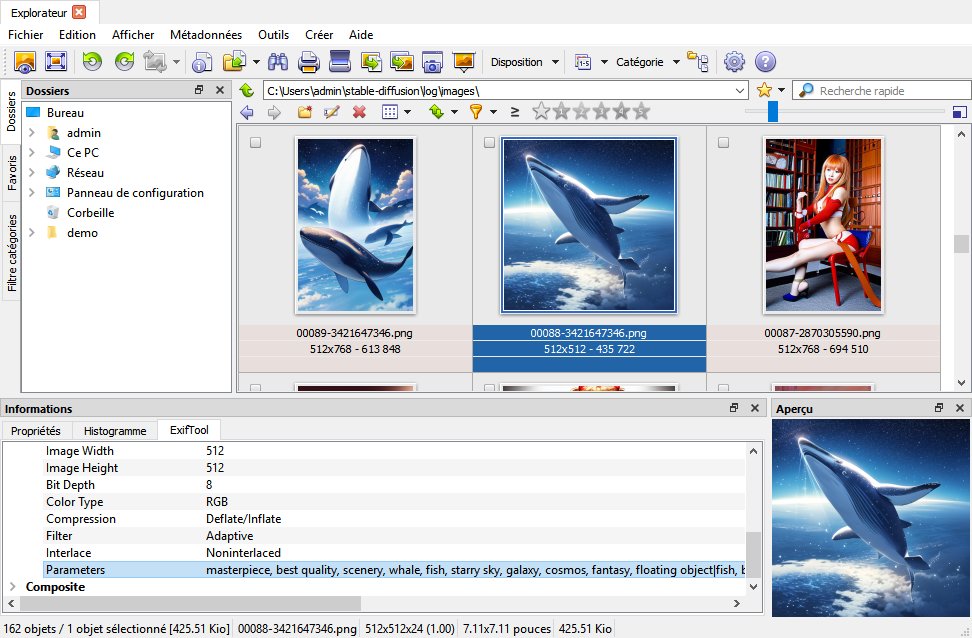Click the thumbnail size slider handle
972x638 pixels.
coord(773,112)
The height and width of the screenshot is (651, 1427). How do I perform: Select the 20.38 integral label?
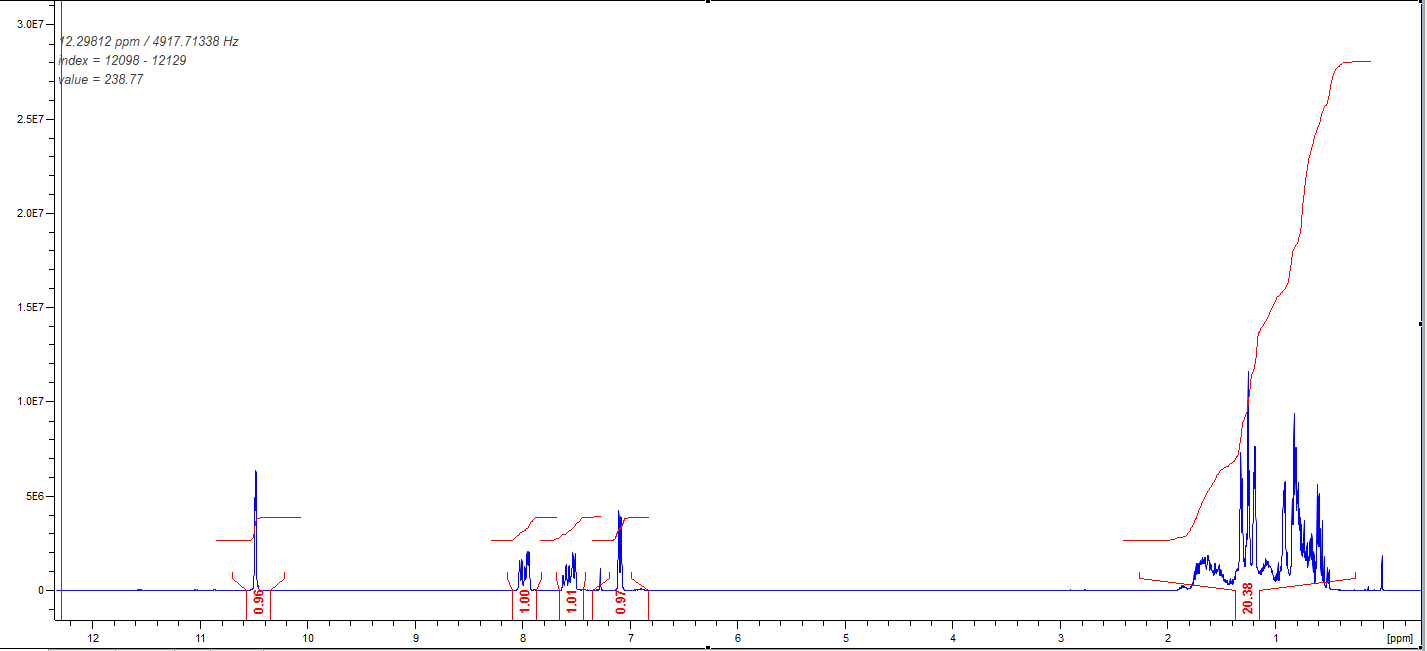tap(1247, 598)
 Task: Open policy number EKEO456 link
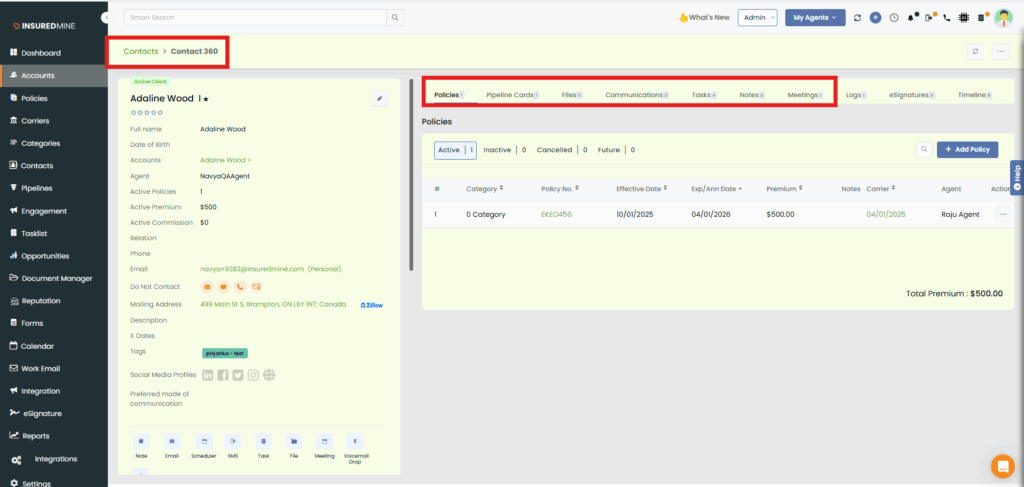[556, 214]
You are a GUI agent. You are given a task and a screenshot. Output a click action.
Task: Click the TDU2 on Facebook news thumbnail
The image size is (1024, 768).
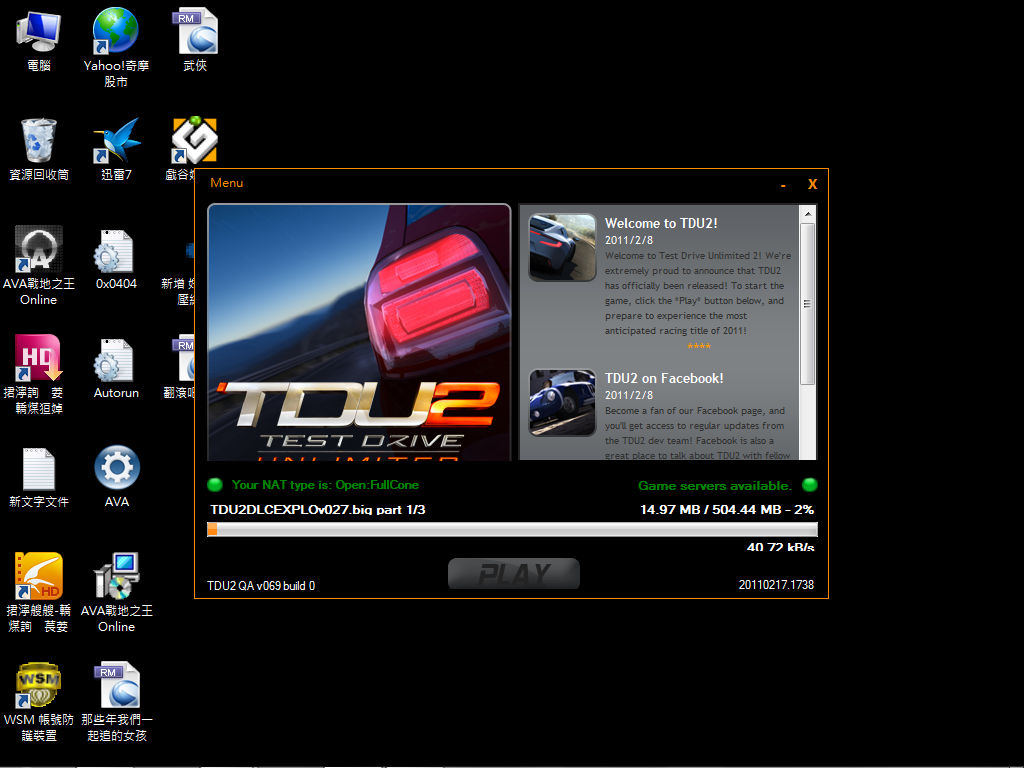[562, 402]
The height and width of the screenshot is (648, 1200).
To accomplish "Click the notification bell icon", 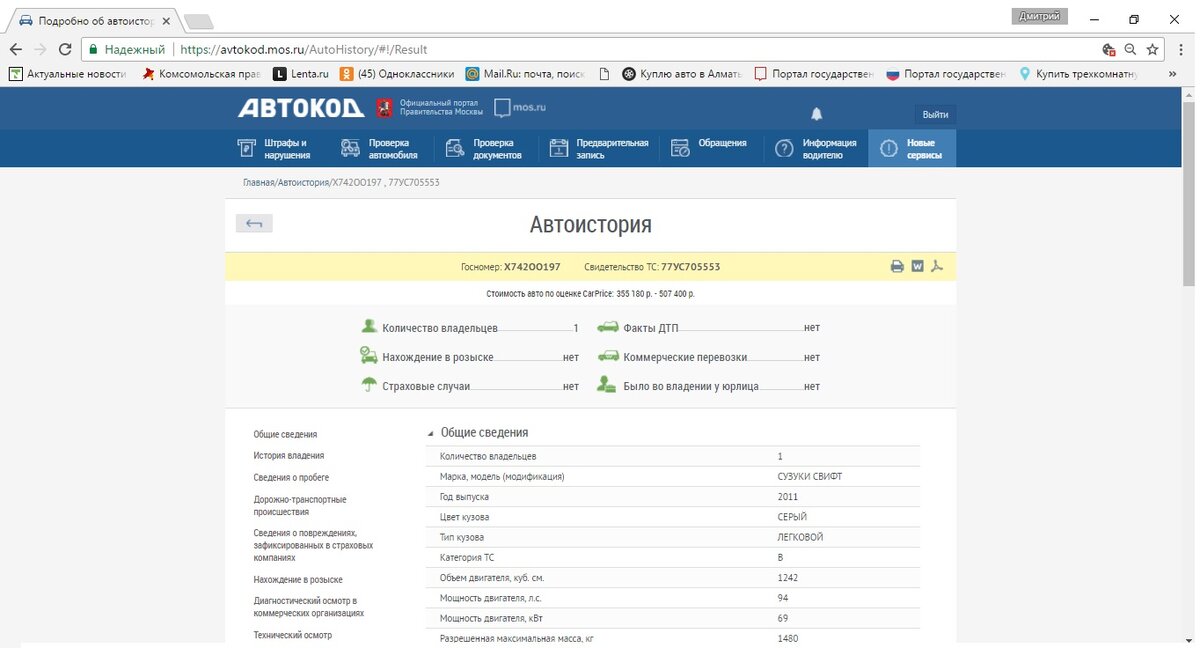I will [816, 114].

=-=-=-=-=

Description of the task
Nothing but the lines from the one with "You are a GUI" up to and including the one with "The height and width of the screenshot is (648, 1200)." should be printed, exactly as they read above. Please keep the pictures out.

Written response
You are a GUI agent. You are given a task and a screenshot. Output a click action.
Task: Click the TDU2 on Facebook news thumbnail
The image size is (1024, 768).
[562, 402]
The height and width of the screenshot is (648, 1200).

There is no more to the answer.